Re: Restart solr failed after applied the patch in https://issues.apache.org/jira/browse/SOLR-6359

Posted by forest_soup <ta...@gmail.com>.
Yes, I also doubt the patch. I restore the patch with original .jar file,
there is no that issue.



--
View this message in context: http://lucene.472066.n3.nabble.com/Restart-solr-failed-after-applied-the-patch-in-https-issues-apache-org-jira-browse-SOLR-6359-tp4196251p4196278.html
Sent from the Solr - User mailing list archive at Nabble.com.
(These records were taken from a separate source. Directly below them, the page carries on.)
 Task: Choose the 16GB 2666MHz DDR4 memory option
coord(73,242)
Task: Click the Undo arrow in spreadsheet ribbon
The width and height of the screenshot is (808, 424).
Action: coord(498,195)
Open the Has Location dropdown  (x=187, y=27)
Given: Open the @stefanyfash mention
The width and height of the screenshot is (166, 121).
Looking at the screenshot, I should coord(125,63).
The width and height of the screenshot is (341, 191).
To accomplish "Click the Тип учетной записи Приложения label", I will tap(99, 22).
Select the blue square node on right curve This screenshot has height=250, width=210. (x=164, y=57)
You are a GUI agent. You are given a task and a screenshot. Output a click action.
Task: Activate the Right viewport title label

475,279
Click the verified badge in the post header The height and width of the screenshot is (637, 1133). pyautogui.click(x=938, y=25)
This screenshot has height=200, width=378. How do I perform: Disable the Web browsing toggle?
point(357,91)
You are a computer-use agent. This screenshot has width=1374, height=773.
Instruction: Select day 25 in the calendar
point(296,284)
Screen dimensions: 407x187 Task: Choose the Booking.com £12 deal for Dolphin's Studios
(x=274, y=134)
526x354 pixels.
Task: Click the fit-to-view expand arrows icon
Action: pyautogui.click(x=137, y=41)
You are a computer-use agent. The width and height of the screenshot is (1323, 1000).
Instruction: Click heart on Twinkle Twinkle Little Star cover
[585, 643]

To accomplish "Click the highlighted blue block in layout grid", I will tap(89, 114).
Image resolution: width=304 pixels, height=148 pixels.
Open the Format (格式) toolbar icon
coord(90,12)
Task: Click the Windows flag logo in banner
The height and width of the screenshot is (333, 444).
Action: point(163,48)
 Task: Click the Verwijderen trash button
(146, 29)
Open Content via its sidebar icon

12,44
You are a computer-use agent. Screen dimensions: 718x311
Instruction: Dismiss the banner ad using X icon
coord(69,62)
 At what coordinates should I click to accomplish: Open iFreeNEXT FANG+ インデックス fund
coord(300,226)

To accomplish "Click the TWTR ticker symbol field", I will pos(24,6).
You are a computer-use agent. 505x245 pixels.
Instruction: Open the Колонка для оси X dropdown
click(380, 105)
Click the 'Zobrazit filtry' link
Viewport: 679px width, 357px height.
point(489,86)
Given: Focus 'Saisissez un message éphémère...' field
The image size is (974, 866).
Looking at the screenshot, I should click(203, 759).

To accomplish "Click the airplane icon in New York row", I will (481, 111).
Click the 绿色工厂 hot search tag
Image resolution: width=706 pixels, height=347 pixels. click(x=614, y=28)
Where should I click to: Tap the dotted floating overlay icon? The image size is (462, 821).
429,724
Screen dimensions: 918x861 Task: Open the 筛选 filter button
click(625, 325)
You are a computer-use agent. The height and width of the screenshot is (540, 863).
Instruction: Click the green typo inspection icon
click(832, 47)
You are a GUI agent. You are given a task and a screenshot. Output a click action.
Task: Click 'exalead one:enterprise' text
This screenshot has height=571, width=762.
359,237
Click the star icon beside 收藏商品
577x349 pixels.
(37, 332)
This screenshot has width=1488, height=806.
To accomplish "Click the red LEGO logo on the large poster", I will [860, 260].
Re: Restart solr failed after applied the patch in https://issues.apache.org/jira/browse/SOLR-6359

Posted by forest_soup <ta...@gmail.com>.
Thanks Ramkumar!

Understood. We will try 100, 10. 

But with our original steps which we found the exception, can we say that
the patch has some issue? 
1, put the patch to all 5 running solr servers(tomcat) by replacing the
tomcat/webapps/solr/WEB-INF/lib/solr-core-4.7.0.jar with the patched
solr-core-4.7-SNAPSHOT.jar I built out. And we keep them all running.
2, uploaded the solrconfig.xml to zookeeper with below changes: 
<updateLog>
<str name="dir">${solr.ulog.dir:}</str>
<int name="numRecordsToKeep">10000</int>
<int name="maxNumLogsToKeep">100</int>
</updateLog>
3, restarted solr server 1(tomcat), after it restarted, it has that
exception in my first POST.
4, restarted solr server 1 again, it still has the same issue.
5, restored the patch by replace the
tomcat/webapps/solr/WEB-INF/lib/solr-core-4.7-SNAPSHOT.jar with the orignal
4.7.0 one.
6, restarted solr server 1 again, there is no that issue. 

So we are thinking if we will have that in version 5.1, after we upgrade
solr, and doing rolling restart, will the issue emerge and we have to do a
full restart which causes service outage. 

Thanks! 



--
View this message in context: http://lucene.472066.n3.nabble.com/Restart-solr-failed-after-applied-the-patch-in-https-issues-apache-org-jira-browse-SOLR-6359-tp4196251p4197163.html
Sent from the Solr - User mailing list archive at Nabble.com.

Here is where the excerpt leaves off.